--- Begin PASSAGE PROVIDED ---

Appeal ABU 104 of 2006


[24] The bus company had taken out a Public Liability Policy ("the Policy") with the insurer. The insurer however disclaimed liability relying on the following warranty ("the Warranty"):


"The Insured warrants that during the currency of this policy, there will be maintained in full force and effect motor vehicle liability insurance covering both Bodily Injury and Property Damage in respect of vehicles owned by or leased or rented to the insured for which registration is required by reason of Road with a limit of liability any one accident of at least $100,000.


The warranty shall not apply to error or accidental omission by the Insured, his agent or employees.


In the event of a breach of this warranty, this policy shall not be voided but shall only apply to the extent as if the Insured had complied herewith."


[25] "Road" is not defined but presumably means "public road use" or something similar.


[26] The bus company had taken out a third party insurance policy covering Bodily Injury but that policy did not cover "Property Damage".


[27] It is not clear to the Court why the bus company did not join its third party injury insurer in the proceedings below, because the plaintiff’s claim, and the potential claims, are likely to be for the most part personal injury claims.


[28] The bus company’s evidence was that its insurance cover was at all relevant times effected on its behalf with an employee of the Insurer ("the employee") who at no time advised the bus company of the requirement to effect any policies of insurance other than the Policy and the compulsory third party insurance policy.


[29] The trial judge, citing Pacific Insurance Company Limited v Dip Narayan FCA ABU 0026 of 1999, found that the Insurer bore the burden of satisfying the Court that the bus company had failed to effect motor vehicle liability insurance covering property damage and that the failure was not an error or accidental omission by the bus company.


[30] The Insurer called no evidence apart from tendering the Policy and other policies and the judge, making a Jones v Dunkel assumption that if the Insurer had called the employee his evidence would not have contradicted the evidence of the bus company, found that the Insurer had "not satisfied the Court in accordance with the burden of proof cast upon it."


[31] The trial judge noted that in any event even if the Warranty was breached the effect is that "the Insurer would become liable only for an amount exceeding $100,000 for any one accident."


[32] The Insurer contends that, there being no issue that the bus company failed to obtain property damage insurance for the bus with a limit of liability any one accident of at least $100,000 ("the failure"), then the trial judge should have made the following findings:


[33] The Insurer, as befits an insurer, has retained one of the Commonwealth’s most able and persuasive counsel and the above is a reformulation of the Insurer’s position put with elegance and force in the written and oral submissions.


Was the failure an error or accidental omission by the bus company?

--- End PASSAGE PROVIDED ---

### WRITTEN REQUEST A
Answer these questions from the appeal excerpt:
(i) What minimum limit of liability for any one accident did the Warranty require?
(ii) What did the bus company's third party insurance policy not cover?
(iii) Which case did the trial judge cite on the burden the Insurer bore?
The entries are unrelated to the appeal excerpt.

--- Begin PROVIDED DATA ---

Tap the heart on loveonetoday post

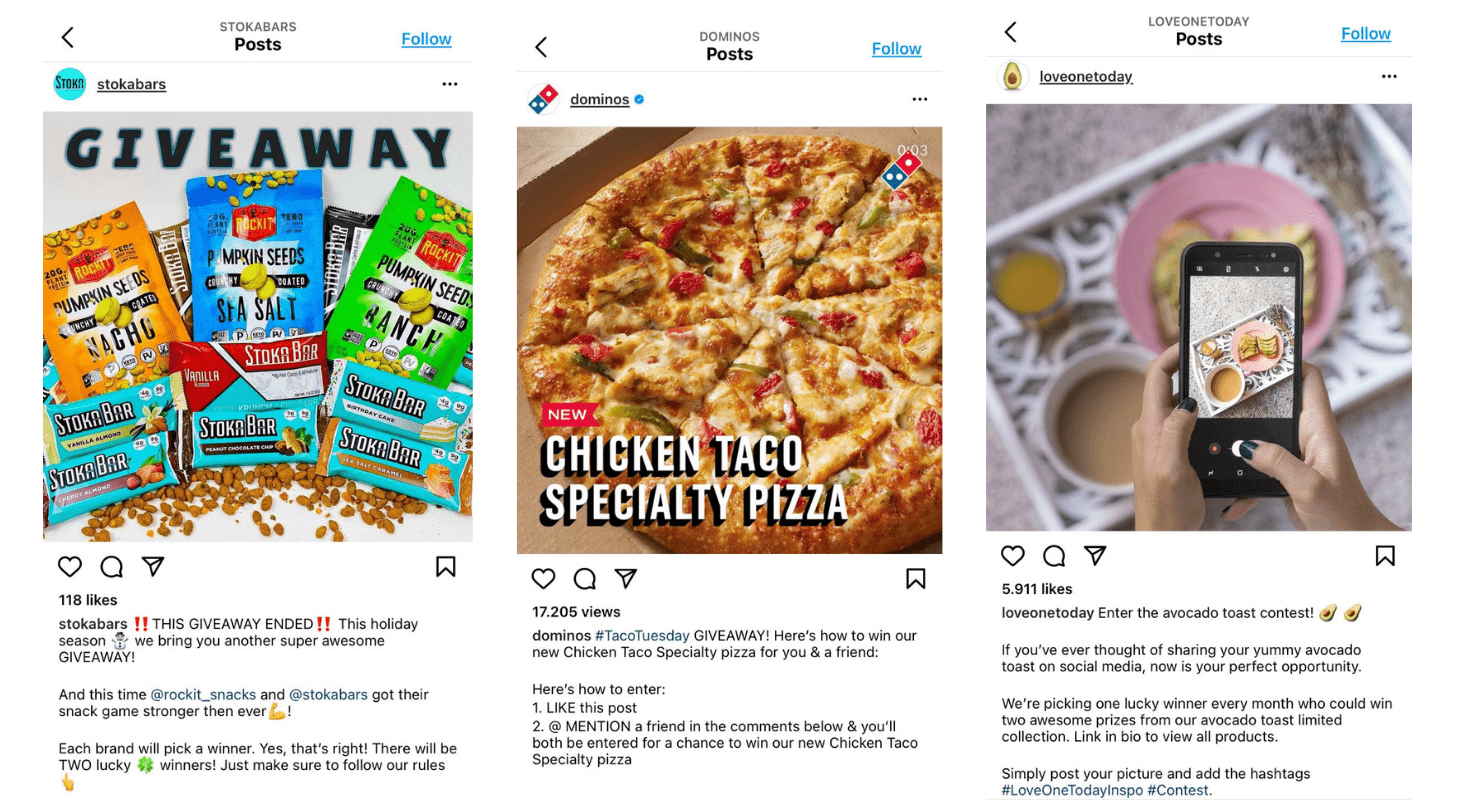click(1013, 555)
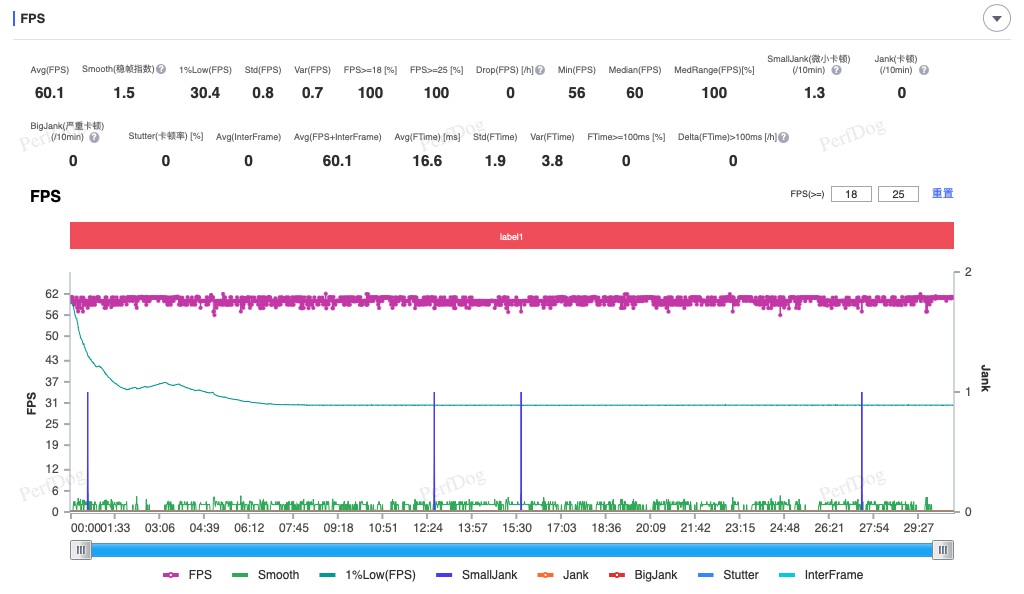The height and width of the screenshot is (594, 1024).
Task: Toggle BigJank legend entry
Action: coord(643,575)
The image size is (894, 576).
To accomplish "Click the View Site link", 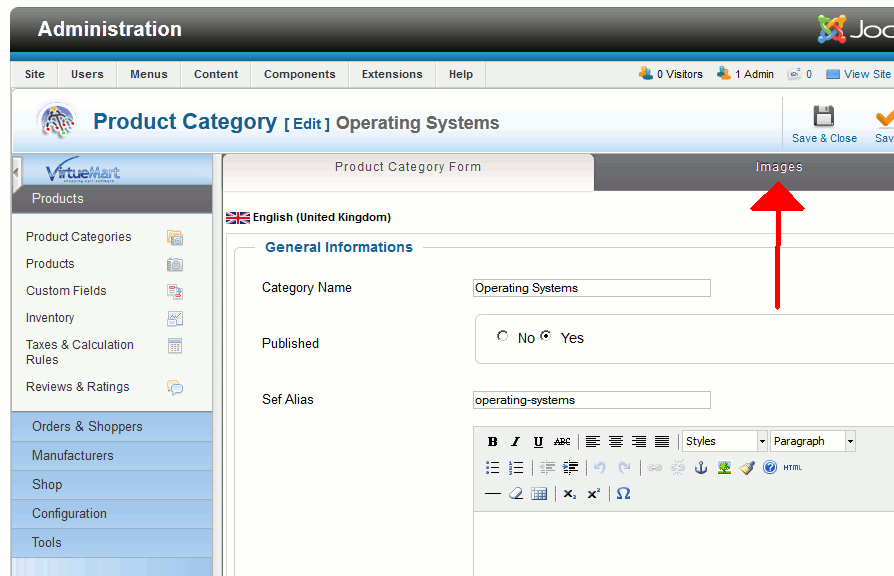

--- End PROVIDED DATA ---
--- Begin PROVIDED DATA ---

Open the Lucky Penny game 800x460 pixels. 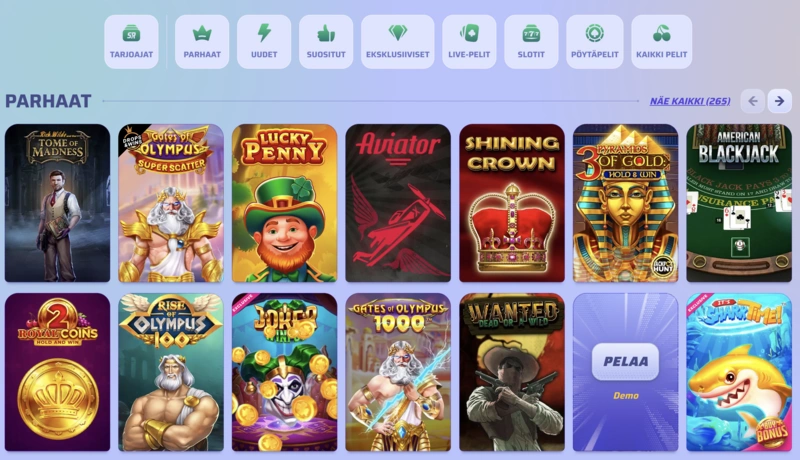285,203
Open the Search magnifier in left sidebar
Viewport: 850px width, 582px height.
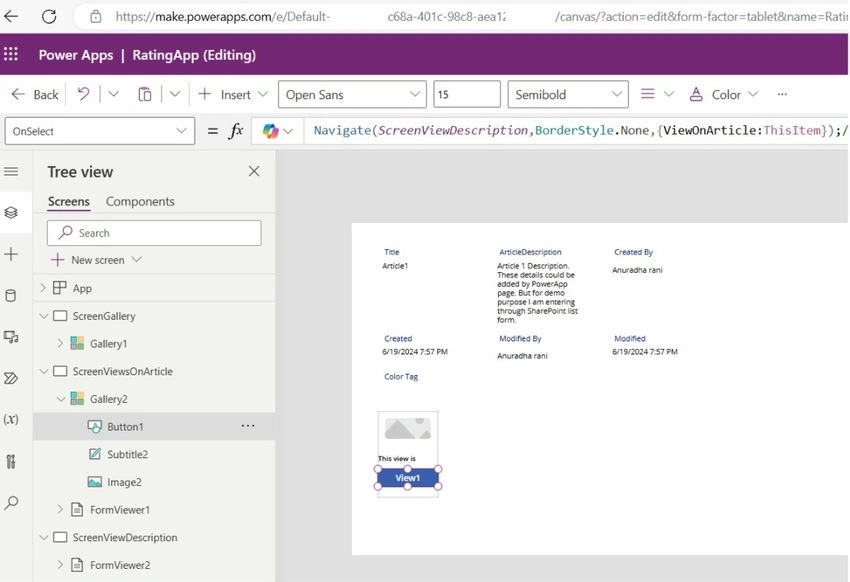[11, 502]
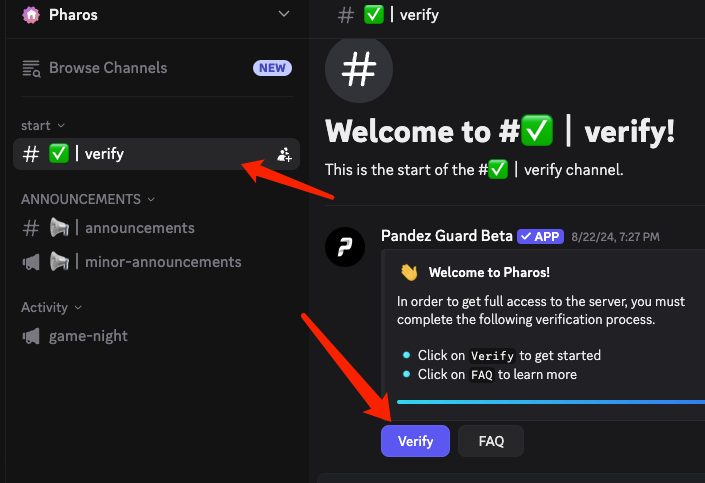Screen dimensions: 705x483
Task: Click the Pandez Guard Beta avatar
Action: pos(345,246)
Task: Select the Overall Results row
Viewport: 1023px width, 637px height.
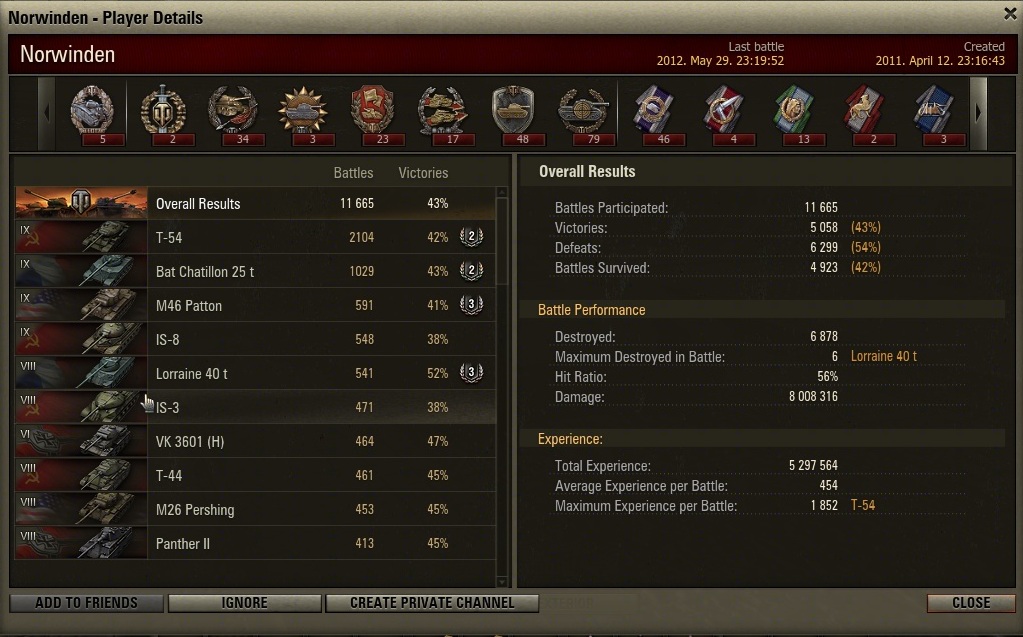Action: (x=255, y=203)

--- End PROVIDED DATA ---

### WRITTEN REQUEST B
In the entries, copy out the lines from the one with "Tap the heart on loveonetoday post" through the one with "the View Site", both included, and omit the pictures.

### PROBLEM SOLUTION A
(i) At least $100,000.
(ii) "Property Damage."
(iii) Pacific Insurance Company Limited v Dip Narayan FCA ABU 0026 of 1999.

### PROBLEM SOLUTION B
Tap the heart on loveonetoday post

click(1013, 555)
The height and width of the screenshot is (594, 1024).
Task: Toggle BigJank legend entry
Action: coord(643,575)
The image size is (894, 576).
To accomplish "Click the View Site link", 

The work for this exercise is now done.